Third, using activity spaces can better inform family studies researchers about family–work balance because activity spaces may be influenced by the location of the workplace, child care, and other factors. Consistent with this line of thought, Matthews (2011) found that characteristics of mothers’ activity spaces are significantly different from characteristics of their neighborhoods as defined by census units. Examining this topic more thoroughly is important for understanding how the choice of approach affects our knowledge of family–work balance and family relationships, especially among working mothers. For example, mothers who work in more affluent neighborhoods may bring some psychological and physical resources back to their less affluent neighborhoods or reduce their neighborhood satisfaction relative to the more affluent neighborhoods. Also, having larger activity spaces because of a long commute to work may increase in family conflict. By using the activity-spaces approach, we can better understand the variations, outliers, and contradictions found in family studies (Coontz, 2015).
-- -- --
=== SET TASK ===
In the activity-spaces passage, what did Matthews (2011) find?

(Item coordinate data)
-- -- --
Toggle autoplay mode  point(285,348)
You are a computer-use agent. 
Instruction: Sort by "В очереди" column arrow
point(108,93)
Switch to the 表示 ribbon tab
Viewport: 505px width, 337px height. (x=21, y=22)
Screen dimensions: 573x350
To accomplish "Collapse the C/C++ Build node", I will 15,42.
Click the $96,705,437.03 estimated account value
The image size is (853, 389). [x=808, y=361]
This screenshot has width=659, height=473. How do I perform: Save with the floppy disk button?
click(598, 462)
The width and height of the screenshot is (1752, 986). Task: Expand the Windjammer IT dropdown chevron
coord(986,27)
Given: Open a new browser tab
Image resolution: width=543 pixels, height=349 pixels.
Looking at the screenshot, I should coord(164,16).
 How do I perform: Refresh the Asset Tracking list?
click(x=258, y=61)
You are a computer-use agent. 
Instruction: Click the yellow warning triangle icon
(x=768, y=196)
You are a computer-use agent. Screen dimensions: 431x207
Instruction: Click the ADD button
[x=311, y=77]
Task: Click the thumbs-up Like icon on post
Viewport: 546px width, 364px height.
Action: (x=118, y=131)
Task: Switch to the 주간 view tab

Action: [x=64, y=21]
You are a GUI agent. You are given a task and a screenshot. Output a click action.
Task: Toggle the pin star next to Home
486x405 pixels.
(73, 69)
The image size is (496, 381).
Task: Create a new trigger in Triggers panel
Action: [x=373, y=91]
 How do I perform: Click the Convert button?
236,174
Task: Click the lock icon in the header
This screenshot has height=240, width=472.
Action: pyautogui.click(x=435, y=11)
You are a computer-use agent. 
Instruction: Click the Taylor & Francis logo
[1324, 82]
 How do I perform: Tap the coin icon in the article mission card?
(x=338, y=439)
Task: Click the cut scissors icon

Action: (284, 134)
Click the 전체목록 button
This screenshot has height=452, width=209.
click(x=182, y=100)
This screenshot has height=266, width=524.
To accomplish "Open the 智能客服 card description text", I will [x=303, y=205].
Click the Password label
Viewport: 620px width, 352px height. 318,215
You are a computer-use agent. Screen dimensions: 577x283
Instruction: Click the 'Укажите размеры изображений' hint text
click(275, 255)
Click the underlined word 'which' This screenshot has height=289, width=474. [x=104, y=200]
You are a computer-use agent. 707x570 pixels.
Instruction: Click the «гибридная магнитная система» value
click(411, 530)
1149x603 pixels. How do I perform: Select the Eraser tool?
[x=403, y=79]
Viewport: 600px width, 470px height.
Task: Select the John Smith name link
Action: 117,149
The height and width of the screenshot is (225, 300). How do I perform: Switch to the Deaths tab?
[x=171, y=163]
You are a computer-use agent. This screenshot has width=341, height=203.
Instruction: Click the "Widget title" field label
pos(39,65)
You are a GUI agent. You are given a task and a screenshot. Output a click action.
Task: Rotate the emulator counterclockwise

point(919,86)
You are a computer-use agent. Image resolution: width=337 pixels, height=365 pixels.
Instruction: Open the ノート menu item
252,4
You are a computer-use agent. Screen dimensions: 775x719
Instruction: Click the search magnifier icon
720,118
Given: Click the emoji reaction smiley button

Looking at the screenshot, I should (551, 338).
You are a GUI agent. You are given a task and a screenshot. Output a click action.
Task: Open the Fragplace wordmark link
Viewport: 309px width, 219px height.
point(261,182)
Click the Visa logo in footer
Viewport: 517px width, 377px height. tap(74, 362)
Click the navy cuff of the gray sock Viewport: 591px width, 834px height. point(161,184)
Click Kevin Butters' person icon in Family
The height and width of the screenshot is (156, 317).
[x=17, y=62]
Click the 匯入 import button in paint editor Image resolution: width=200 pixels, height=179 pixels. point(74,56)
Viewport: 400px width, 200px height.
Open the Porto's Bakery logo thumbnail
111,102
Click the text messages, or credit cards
-- -- --
=== TASK OUTPUT ===
Characteristics of mothers' activity spaces are significantly different from characteristics of their neighborhoods as defined by census units.